What to produce | Report only the number of lines below in which the string "computer" appears.

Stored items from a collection

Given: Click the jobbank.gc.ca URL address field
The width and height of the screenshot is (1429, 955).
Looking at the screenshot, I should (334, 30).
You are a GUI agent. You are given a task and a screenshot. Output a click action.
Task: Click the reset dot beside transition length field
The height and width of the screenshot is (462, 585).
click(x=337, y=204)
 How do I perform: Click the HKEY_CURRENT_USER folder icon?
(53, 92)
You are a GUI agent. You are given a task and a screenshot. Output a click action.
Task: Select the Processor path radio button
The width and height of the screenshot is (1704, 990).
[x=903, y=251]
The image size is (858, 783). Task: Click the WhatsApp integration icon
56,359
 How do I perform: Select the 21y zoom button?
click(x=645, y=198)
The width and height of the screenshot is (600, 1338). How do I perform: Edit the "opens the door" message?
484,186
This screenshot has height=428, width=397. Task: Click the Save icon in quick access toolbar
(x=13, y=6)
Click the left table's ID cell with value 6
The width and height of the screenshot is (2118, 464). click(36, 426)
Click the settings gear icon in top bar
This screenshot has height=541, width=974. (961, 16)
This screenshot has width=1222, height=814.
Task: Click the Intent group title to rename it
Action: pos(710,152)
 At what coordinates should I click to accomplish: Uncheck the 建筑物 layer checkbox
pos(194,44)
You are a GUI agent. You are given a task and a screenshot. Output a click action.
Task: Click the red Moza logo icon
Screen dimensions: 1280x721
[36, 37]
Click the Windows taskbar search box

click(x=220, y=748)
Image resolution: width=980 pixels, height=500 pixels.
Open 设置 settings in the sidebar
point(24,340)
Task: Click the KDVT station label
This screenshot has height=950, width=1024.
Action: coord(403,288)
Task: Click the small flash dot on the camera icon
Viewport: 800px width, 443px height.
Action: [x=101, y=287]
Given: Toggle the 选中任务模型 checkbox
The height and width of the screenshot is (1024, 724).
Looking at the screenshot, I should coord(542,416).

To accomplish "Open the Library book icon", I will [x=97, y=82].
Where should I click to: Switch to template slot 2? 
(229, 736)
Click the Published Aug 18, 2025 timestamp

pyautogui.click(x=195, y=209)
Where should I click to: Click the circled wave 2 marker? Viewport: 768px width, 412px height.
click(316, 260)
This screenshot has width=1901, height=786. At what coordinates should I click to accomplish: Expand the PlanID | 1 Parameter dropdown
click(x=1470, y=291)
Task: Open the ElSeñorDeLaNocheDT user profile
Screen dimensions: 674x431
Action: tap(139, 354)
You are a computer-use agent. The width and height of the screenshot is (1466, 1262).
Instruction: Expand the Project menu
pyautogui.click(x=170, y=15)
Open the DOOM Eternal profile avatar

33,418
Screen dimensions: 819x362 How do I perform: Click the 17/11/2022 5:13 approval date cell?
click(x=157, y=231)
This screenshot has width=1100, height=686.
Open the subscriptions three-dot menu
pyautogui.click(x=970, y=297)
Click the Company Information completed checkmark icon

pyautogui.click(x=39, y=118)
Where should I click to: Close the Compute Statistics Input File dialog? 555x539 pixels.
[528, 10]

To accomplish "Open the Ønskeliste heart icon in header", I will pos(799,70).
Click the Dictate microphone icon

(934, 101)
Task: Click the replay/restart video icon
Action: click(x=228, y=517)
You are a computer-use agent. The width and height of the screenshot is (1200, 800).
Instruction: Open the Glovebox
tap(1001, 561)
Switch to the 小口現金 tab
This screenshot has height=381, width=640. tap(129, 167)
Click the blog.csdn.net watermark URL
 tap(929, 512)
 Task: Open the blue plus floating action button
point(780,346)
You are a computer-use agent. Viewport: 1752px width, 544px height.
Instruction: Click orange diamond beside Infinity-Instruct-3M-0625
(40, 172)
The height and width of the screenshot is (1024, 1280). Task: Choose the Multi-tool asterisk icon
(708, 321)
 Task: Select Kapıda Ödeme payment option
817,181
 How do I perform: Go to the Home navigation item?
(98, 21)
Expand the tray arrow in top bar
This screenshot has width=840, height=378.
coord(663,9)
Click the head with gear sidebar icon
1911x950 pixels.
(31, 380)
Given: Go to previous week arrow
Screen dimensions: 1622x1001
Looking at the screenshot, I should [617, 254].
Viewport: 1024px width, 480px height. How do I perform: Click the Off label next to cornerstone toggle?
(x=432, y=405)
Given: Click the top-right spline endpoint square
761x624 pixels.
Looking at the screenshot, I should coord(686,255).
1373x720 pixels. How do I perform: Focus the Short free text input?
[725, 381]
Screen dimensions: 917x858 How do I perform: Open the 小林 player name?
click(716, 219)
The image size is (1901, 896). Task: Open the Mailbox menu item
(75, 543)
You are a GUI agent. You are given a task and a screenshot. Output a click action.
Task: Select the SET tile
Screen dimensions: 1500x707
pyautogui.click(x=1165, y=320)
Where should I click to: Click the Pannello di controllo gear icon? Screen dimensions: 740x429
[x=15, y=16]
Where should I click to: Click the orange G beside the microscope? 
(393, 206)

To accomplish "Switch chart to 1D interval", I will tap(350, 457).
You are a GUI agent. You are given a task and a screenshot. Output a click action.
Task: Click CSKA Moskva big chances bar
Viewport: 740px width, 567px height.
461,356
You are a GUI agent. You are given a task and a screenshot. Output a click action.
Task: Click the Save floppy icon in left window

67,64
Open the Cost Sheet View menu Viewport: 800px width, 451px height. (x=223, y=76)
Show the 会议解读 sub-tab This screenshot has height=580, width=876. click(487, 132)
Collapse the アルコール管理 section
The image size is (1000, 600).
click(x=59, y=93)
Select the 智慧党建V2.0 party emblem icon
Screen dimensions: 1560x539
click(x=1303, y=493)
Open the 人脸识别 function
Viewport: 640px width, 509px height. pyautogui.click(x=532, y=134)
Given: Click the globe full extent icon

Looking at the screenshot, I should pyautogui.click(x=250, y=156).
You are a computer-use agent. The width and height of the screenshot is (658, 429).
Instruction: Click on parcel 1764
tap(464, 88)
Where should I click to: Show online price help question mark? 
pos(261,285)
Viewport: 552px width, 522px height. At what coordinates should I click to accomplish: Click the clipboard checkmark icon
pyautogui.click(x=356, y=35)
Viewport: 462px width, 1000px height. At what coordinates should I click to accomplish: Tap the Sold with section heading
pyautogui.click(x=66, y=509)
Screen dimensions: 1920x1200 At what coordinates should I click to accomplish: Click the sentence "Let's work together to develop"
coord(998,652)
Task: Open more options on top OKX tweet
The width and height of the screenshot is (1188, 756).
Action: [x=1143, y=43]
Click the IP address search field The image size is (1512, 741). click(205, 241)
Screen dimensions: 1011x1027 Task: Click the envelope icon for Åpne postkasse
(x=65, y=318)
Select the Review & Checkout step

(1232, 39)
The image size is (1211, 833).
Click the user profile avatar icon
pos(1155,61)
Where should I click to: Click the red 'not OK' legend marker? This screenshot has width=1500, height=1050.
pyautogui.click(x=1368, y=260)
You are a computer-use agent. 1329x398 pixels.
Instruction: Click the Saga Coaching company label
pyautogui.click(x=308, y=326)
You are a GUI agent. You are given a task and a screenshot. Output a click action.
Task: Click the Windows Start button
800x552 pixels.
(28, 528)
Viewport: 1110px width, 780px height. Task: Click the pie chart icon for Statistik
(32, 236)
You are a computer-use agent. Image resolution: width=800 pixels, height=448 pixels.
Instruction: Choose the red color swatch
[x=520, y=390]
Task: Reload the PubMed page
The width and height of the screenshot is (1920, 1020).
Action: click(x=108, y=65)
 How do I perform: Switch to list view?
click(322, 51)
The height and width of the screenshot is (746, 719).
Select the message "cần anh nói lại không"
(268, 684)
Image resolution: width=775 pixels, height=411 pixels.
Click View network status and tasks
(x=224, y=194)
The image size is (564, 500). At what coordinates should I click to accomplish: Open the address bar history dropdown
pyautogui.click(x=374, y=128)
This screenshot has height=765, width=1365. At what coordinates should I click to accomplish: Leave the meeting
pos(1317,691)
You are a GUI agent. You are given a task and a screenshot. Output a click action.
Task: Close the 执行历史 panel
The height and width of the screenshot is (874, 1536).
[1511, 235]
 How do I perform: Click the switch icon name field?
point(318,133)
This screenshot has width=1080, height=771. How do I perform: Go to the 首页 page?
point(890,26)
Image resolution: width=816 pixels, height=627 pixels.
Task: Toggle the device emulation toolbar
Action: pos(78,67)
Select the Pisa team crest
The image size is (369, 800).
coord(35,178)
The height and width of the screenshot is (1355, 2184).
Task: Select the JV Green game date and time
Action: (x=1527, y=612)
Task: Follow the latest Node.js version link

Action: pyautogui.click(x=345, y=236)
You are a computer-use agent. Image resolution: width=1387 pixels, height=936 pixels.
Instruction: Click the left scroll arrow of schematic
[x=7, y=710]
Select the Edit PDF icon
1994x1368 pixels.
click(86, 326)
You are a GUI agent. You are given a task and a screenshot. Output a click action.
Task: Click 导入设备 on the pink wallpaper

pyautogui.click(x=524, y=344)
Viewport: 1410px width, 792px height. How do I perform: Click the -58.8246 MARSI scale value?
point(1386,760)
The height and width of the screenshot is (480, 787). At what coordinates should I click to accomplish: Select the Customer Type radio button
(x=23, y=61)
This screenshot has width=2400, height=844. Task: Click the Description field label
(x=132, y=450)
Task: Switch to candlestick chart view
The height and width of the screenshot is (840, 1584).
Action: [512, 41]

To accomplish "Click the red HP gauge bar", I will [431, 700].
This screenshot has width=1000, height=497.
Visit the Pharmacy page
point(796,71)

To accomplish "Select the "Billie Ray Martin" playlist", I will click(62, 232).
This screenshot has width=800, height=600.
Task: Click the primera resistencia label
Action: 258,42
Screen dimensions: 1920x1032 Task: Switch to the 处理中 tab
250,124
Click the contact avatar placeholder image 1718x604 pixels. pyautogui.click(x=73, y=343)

Answer to this exercise | 7